## Instructions to follow
Count the lines of the items below that contain the string "sidebar", treating uppercase and lowercase letters as distinct. Reply with the number alone.

-- BEGIN Data for this task --

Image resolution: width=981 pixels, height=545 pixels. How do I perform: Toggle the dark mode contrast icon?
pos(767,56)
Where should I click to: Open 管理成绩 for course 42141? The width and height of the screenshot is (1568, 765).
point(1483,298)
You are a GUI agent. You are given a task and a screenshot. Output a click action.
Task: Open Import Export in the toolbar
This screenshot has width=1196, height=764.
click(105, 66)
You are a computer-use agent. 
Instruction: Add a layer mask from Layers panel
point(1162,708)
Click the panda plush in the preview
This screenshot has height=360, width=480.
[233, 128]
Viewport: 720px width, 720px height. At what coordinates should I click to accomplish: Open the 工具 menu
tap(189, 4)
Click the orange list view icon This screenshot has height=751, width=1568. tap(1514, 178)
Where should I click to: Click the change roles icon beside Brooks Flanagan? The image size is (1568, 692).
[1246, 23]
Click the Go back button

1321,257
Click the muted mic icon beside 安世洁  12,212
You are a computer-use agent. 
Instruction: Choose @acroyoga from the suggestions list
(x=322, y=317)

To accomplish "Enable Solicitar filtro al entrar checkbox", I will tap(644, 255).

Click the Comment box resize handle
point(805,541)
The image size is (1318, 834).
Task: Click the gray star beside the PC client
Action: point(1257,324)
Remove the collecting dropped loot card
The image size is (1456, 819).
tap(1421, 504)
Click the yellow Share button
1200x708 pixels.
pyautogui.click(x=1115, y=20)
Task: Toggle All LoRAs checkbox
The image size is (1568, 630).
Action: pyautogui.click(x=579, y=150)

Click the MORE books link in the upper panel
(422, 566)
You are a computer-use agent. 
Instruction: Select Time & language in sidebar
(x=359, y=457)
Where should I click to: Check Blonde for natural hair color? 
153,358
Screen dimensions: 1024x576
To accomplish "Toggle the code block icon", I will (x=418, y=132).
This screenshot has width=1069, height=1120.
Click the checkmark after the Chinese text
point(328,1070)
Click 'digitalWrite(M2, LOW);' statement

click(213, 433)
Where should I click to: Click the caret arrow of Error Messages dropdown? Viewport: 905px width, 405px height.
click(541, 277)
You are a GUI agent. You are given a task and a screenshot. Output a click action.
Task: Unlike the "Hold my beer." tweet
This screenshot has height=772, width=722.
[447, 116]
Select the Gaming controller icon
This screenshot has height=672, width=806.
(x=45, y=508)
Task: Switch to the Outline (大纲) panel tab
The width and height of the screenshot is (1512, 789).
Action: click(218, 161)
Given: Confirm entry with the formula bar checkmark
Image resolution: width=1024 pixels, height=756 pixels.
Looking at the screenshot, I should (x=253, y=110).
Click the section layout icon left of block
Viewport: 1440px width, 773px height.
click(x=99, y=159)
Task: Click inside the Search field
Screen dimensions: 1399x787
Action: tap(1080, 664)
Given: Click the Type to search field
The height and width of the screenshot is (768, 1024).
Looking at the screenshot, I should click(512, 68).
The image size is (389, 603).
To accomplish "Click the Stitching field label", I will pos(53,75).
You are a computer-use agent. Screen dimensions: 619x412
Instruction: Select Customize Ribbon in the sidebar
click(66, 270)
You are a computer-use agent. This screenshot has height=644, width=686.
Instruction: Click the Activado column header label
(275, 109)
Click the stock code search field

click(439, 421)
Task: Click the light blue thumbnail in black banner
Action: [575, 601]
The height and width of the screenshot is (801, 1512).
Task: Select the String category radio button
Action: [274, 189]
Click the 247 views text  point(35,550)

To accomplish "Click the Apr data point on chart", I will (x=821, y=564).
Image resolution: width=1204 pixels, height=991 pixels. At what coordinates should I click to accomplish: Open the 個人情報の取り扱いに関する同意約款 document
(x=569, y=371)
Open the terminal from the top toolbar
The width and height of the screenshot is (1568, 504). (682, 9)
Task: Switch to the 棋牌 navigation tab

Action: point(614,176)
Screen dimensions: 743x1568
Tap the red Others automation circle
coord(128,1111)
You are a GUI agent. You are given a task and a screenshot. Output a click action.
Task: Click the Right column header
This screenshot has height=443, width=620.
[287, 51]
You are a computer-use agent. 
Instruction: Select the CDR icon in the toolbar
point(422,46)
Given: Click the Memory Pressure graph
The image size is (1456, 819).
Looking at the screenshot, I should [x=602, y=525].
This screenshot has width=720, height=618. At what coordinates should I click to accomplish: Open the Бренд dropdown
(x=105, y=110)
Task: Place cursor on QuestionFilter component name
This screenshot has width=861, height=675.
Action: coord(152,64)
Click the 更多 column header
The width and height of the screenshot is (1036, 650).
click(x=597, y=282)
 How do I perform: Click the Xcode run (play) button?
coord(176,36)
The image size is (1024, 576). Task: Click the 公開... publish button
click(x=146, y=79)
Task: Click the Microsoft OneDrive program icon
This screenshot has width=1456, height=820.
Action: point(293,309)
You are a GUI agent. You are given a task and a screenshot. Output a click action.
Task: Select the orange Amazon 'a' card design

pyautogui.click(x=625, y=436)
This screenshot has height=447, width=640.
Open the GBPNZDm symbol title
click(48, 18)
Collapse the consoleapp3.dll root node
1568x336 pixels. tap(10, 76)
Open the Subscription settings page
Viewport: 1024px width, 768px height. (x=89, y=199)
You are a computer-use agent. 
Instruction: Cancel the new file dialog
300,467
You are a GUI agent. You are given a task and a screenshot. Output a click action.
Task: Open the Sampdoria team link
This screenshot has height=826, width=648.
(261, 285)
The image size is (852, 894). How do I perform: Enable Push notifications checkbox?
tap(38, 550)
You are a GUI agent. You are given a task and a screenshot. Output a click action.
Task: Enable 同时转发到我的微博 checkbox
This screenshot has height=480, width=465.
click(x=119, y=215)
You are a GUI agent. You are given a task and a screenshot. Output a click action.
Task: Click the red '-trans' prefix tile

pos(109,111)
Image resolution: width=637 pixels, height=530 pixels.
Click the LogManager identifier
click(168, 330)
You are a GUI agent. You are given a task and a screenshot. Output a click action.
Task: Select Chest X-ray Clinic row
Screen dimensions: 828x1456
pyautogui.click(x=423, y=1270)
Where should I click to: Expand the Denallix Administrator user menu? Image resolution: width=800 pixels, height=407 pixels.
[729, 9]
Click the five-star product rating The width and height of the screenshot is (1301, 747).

-- END Data for this task --

## Answer to this exercise
2